White House says diplomacy with North is acceptable
The United States is prepared to engage in “some form of diplomacy” with North Korea if it will lead to denuclearization, the White House said Wednesday.
“We have a clear objective as it relates to North Korea,” Jen Psaki, the White House spokesperson, said in a press briefing in Washington, which is “denuclearizing the Korean Peninsula.” She added that Washington will continue in the meantime to enforce sanctions and consult with its allies and partners.
“We are prepared to consider some form of diplomacy," Psaki continued, "if it’s going to lead us down the path toward denuclearization.”
Her remarks come as the Joe Biden administration is expected to announce the results of a comprehensive review of North Korea policy as early as this month.
Last week, Psaki said that President Biden has no “intention” of meeting with North Korean leader Kim Jong-un, indicating “his approach would be quite different” from his predecessor, Donald Trump.
The White House last month confirmed that Washington had reached out to Pyongyang through multiple diplomatic channels in mid-February to break an impasse in North-U.S. denuclearization talks since 2019. Pyongyang was unresponsive. The Biden administration has signaled it will favor a bottom-up approach compared to the top-down method favored by Trump.
North Korea announced earlier this week that it will not participate in the Tokyo Olympics this summer over Covid-19 concerns. Seoul had hoped the Summer Games could provide an occasion to revive dialogue with Pyongyang.
On the same day, the U.S. Defense Department underscored that defense readiness is crucial on the Korean Peninsula, stressing the importance of continued combined military exercises.
In response to a question on joint military drills with Seoul last month, John Kirby, the Pentagon spokesman, said in a press briefing Wednesday, “Training is important on the peninsula. We have to make sure that the alliance is sound and solid and ready to, obviously, defend our interests and the interests of our Korean allies on any given day.”
In early March, Seoul and Washington conducted scaled down combined military exercises that did not involve outdoor maneuvers. North Korean officials, including Kim Yo-jong, the powerful younger sister of Kim Jong-un, issued statements criticizing the annual springtime joint drills, which Pyongyang views as war rehearsals.
Pyongyang has suspended nuclear tests and long-range missile launches since late 2017 and has demanded Seoul and Washington put a halt to joint military exercises. Amid denuclearization dialogue between North Korea and the United States launched in 2018, large-scale exercises between Seoul and Washington were postponed or scaled down.
North Korea fired two short-range ballistic missiles into the East Sea on March 25, the first such ballistic launch in a year, which the United States called a violation of UN Security Council resolutions.
Beyond Parallel, a North Korea analysis project by the Center for Strategic and International Studies (CSIS), said there were signs that Pyongyang could be preparing for a submarine launched ballistic missile (SLBM) test. Analysts warned that even the "implied threat" of an SLBM test would pose "significant challenges" to both Seoul and Washington.
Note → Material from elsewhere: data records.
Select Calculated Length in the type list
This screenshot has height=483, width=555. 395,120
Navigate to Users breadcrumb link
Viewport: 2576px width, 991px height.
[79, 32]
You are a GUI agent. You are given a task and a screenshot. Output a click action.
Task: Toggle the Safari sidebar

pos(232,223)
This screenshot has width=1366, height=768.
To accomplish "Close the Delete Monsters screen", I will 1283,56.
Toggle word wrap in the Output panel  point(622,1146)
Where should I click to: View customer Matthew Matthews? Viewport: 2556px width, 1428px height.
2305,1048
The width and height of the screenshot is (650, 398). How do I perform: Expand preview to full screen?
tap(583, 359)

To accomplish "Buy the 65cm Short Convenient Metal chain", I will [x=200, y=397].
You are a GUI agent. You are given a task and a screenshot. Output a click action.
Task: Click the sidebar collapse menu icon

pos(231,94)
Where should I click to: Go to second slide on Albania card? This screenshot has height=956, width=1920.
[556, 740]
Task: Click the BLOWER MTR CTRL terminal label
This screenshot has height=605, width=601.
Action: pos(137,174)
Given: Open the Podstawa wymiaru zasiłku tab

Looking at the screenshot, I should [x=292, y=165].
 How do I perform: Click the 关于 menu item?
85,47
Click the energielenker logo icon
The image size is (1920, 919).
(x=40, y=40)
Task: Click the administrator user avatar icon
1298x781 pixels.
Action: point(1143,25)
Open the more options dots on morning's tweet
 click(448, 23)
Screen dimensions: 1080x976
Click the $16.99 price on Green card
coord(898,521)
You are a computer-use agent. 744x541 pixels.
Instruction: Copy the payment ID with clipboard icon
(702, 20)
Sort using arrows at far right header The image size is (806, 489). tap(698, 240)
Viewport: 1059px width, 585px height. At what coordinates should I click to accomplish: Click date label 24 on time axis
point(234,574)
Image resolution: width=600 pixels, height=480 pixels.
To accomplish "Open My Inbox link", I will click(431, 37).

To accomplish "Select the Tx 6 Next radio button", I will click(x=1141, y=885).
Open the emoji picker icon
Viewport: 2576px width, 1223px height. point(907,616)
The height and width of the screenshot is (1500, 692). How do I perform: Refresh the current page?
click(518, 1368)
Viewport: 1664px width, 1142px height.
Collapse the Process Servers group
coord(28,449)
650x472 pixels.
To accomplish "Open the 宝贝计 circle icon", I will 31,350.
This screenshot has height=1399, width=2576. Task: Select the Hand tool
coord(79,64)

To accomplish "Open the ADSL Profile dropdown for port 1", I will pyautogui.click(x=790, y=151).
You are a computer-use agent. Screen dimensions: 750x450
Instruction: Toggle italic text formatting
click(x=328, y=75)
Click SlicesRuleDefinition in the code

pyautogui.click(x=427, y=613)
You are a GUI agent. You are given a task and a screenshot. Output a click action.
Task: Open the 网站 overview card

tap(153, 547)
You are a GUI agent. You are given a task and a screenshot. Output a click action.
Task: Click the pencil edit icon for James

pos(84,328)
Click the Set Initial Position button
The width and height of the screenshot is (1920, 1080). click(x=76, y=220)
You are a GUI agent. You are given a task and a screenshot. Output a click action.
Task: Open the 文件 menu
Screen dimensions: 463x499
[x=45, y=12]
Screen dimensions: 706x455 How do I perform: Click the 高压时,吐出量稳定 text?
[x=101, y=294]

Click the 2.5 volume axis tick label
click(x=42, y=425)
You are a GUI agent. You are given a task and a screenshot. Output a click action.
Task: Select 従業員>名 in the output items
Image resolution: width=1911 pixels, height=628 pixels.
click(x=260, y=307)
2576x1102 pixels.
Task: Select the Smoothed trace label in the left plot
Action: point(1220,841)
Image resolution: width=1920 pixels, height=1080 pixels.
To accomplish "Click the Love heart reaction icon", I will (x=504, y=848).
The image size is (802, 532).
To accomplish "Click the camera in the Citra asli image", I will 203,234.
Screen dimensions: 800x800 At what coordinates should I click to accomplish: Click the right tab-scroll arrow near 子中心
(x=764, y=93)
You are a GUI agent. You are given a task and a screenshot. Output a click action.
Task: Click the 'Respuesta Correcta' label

Kirby said that the Pentagon has not finished its analysis of the March 25 launches.
On the military perspective of the Biden administration’s review on North Korea policy, Kirby said, “The goal here is the denuclearization of North Korea. That’s where the threat comes from.”
South Korean Unification Minister Lee In-young indicated potential for some breakthrough with the North and said Thursday that the “situation on the Korean Peninsula is entering a new phase.”
Speaking to a committee on inter-Korean cooperation exchanges, Lee said, “At a time when the United States is finalizing its North Korea policy, North Korea is also exploring the situation, breaking away from its wait-and-see approach.”
He added that the South Korean government will “calmly keep an eye on the situation in North Korea and try its utmost to create momentum so that the destiny of the Korean Peninsula can head toward peace again.”
The South Korean government Thursday decided to allocate 2.3 billion won ($2 million) of inter-Korean cooperation funds to rebuild the Bima Bridge, the sole path toward Arrowhead Ridge in Cheorwon County in Gangwon, near the demilitarized zone (DMZ).
The Unification Ministry said that rebuilding the Bima Bridge, destroyed last year by heavy rainfall, will enable safer travel on the route when concerns over Covid-19 ease and when the “right conditions are established.”
President Moon Jae-in and North Korean leader Kim agreed to turn the DMZ into a "peace zone" in a summit in April 2018, and South Korea has opened hiking trails along the inter-Korean border afterwards. Three DMZ hiking trails were closed in September 2019 amid concerns over the spread of African swine fever. The western Paju trail was reopened last November.
The government plans to begin the bridge construction in March next year and complete it by December 2023.